Lay out the material as a Markdown table with the columns Row and Text, numbering each line and skipping blank lines. Start at the line containing "Viewport: 1032px width, 628px height." and end at the line containing "How do I perform: Open", and leave the pictures out.

== PROVIDED DATA ==

——

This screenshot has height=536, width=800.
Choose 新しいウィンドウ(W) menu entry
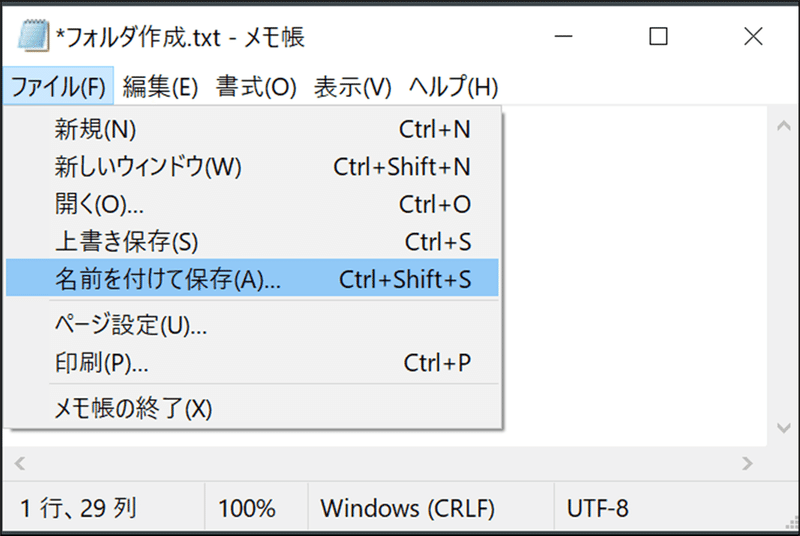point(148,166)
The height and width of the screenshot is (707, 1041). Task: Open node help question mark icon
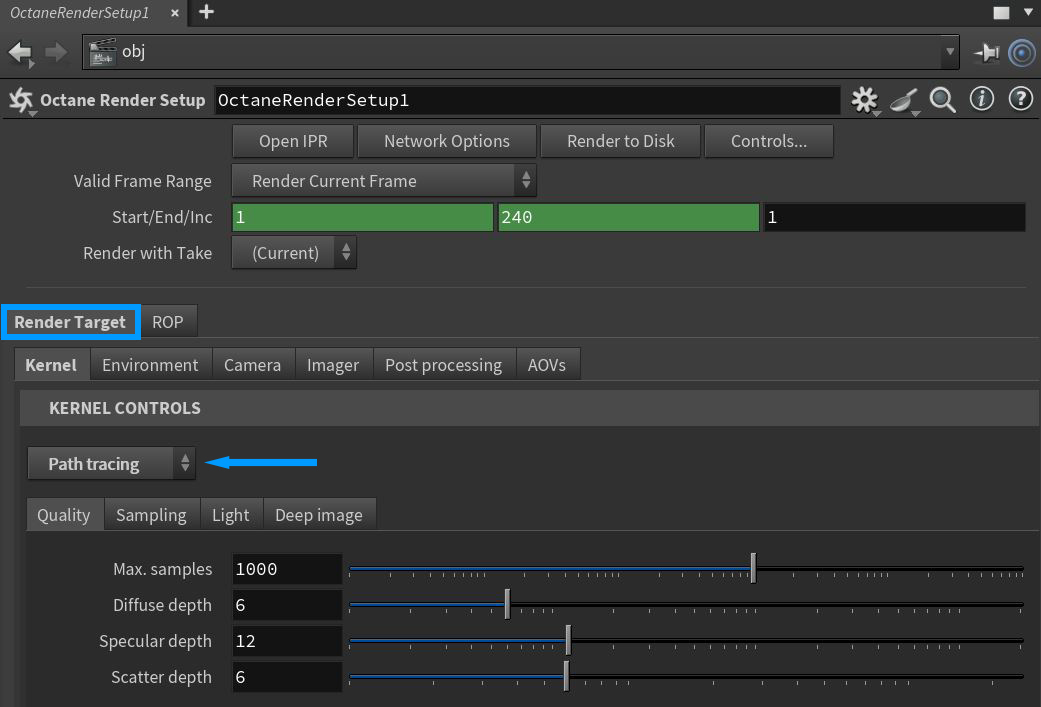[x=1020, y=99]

——

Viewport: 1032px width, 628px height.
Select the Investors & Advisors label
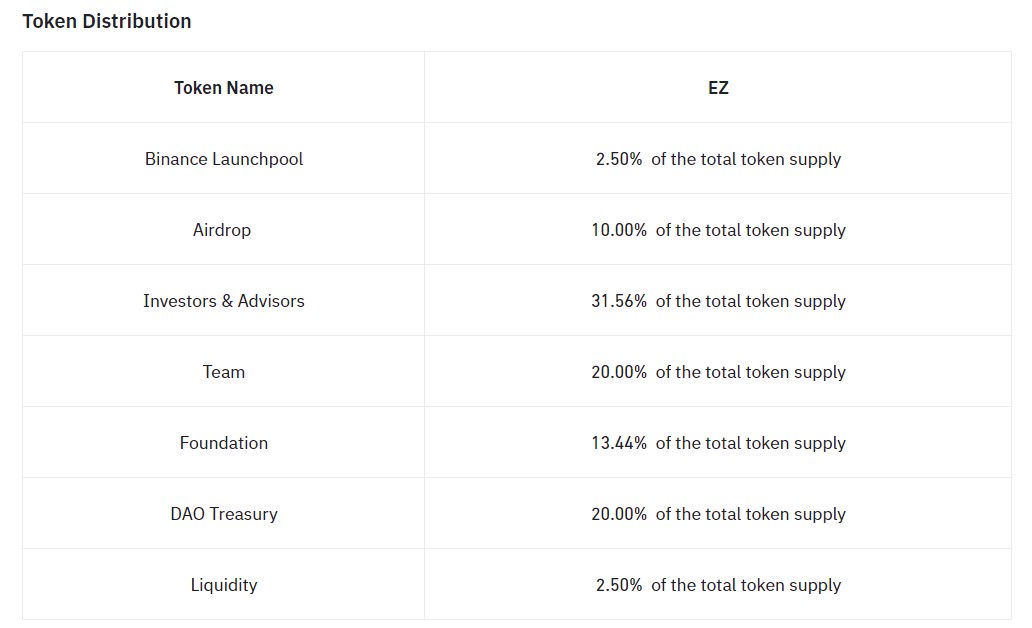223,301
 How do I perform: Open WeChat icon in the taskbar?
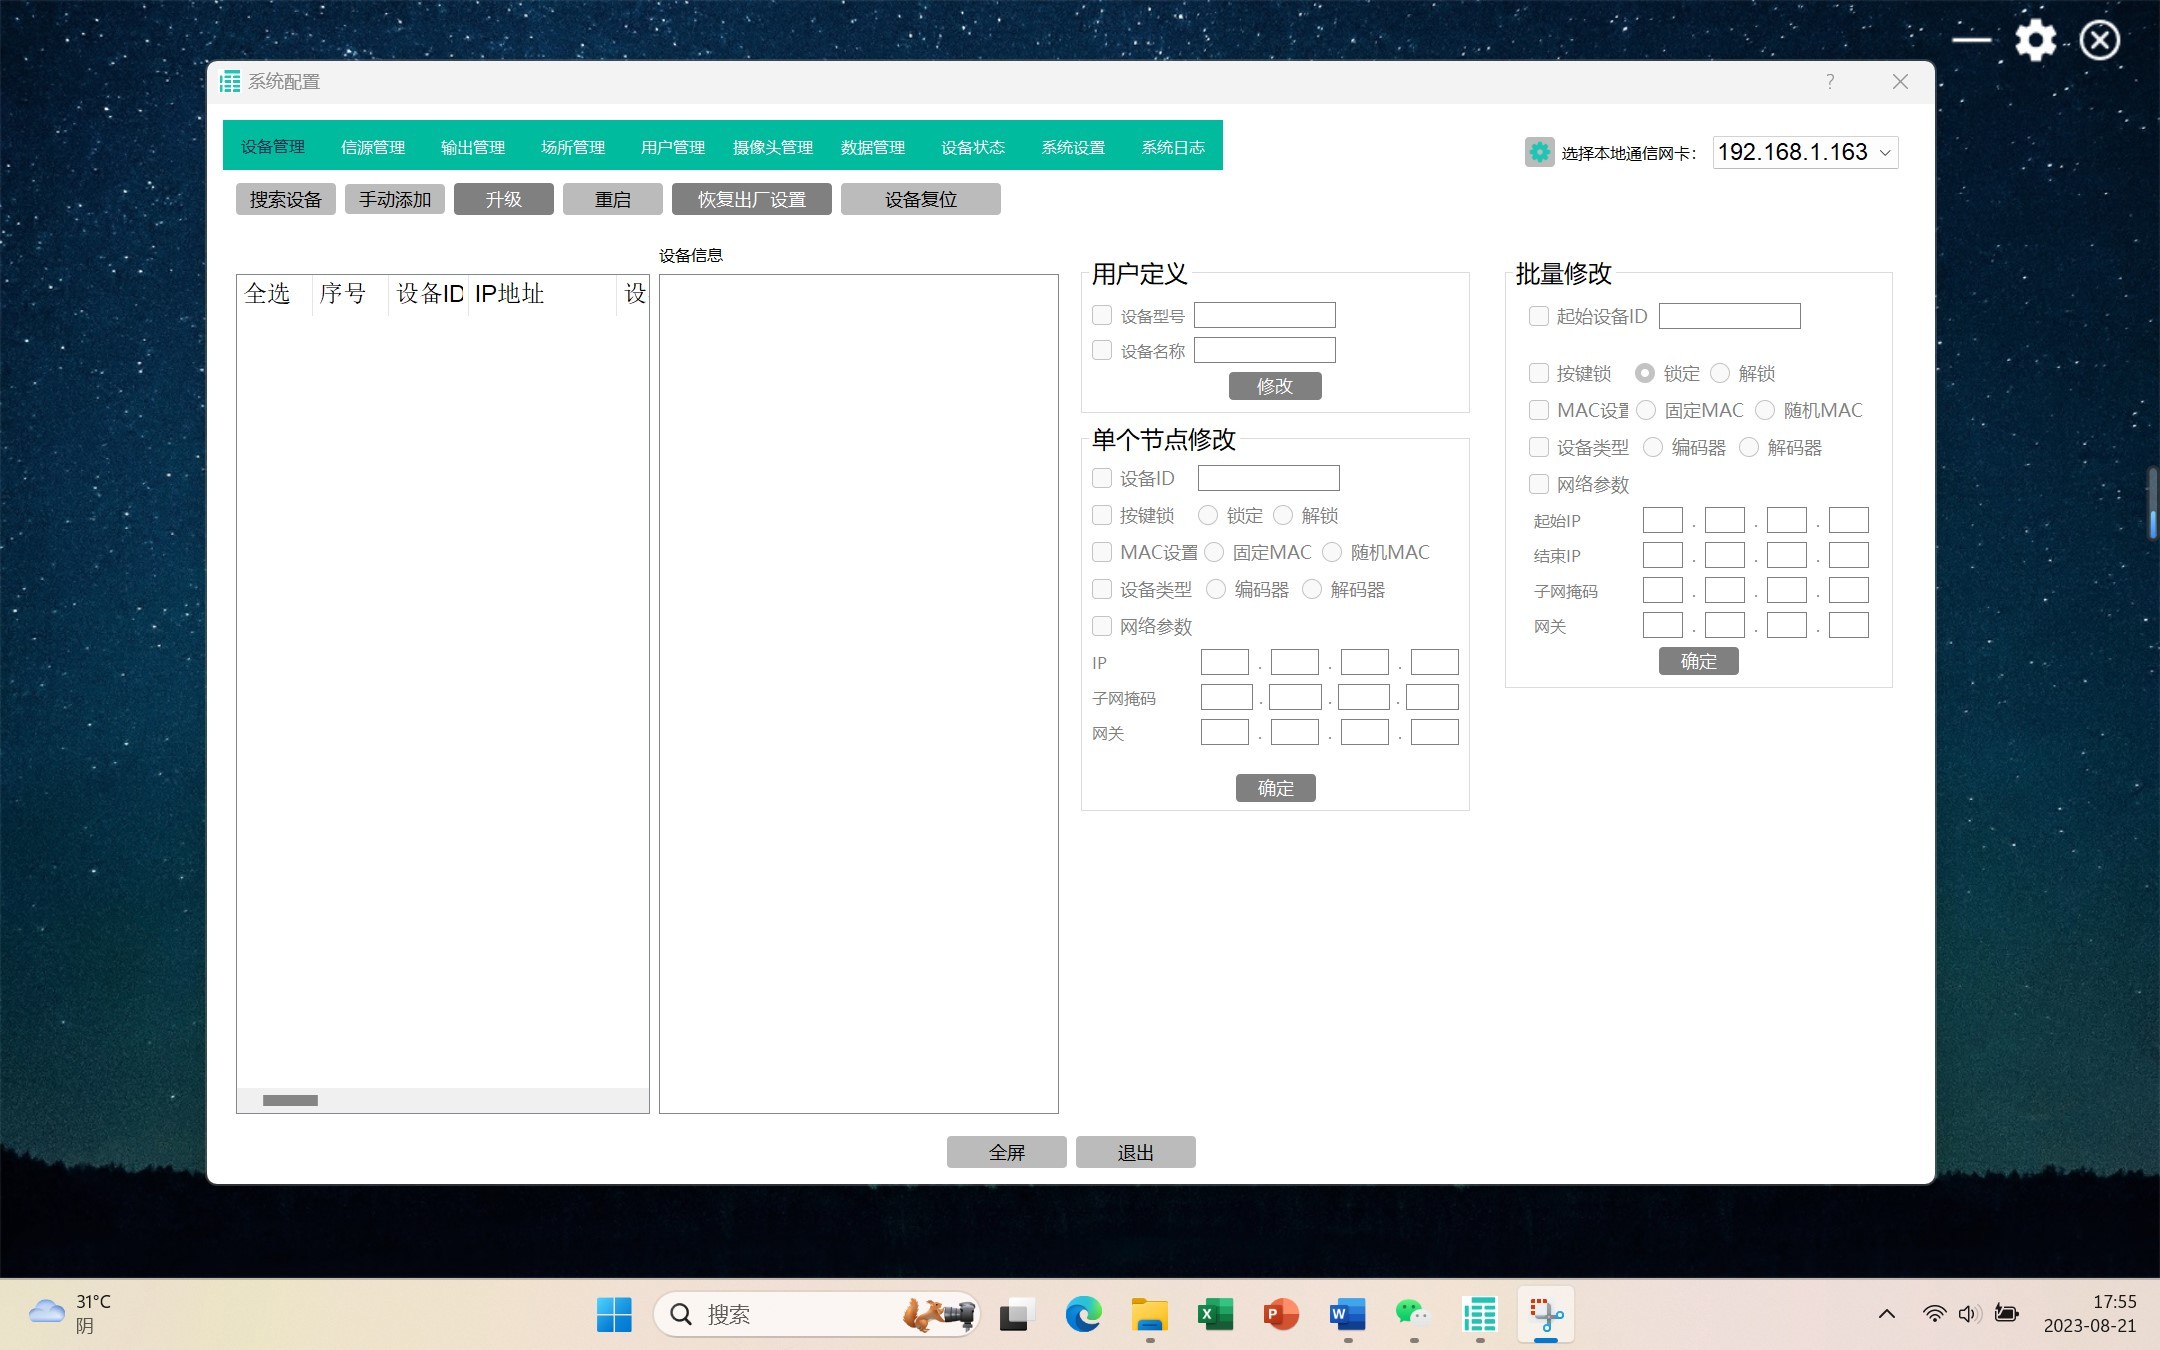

——

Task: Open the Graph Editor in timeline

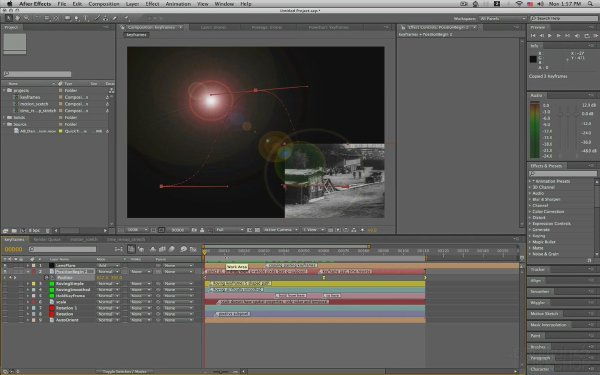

——

== TASK RESULT ==
| Row | Text |
|---|---|
| 1 | Viewport: 1032px width, 628px height. |
| 2 | Select the Investors & Advisors label |
| 3 | 223,301 |
| 4 |  How do I perform: Open WeChat icon in the taskbar? |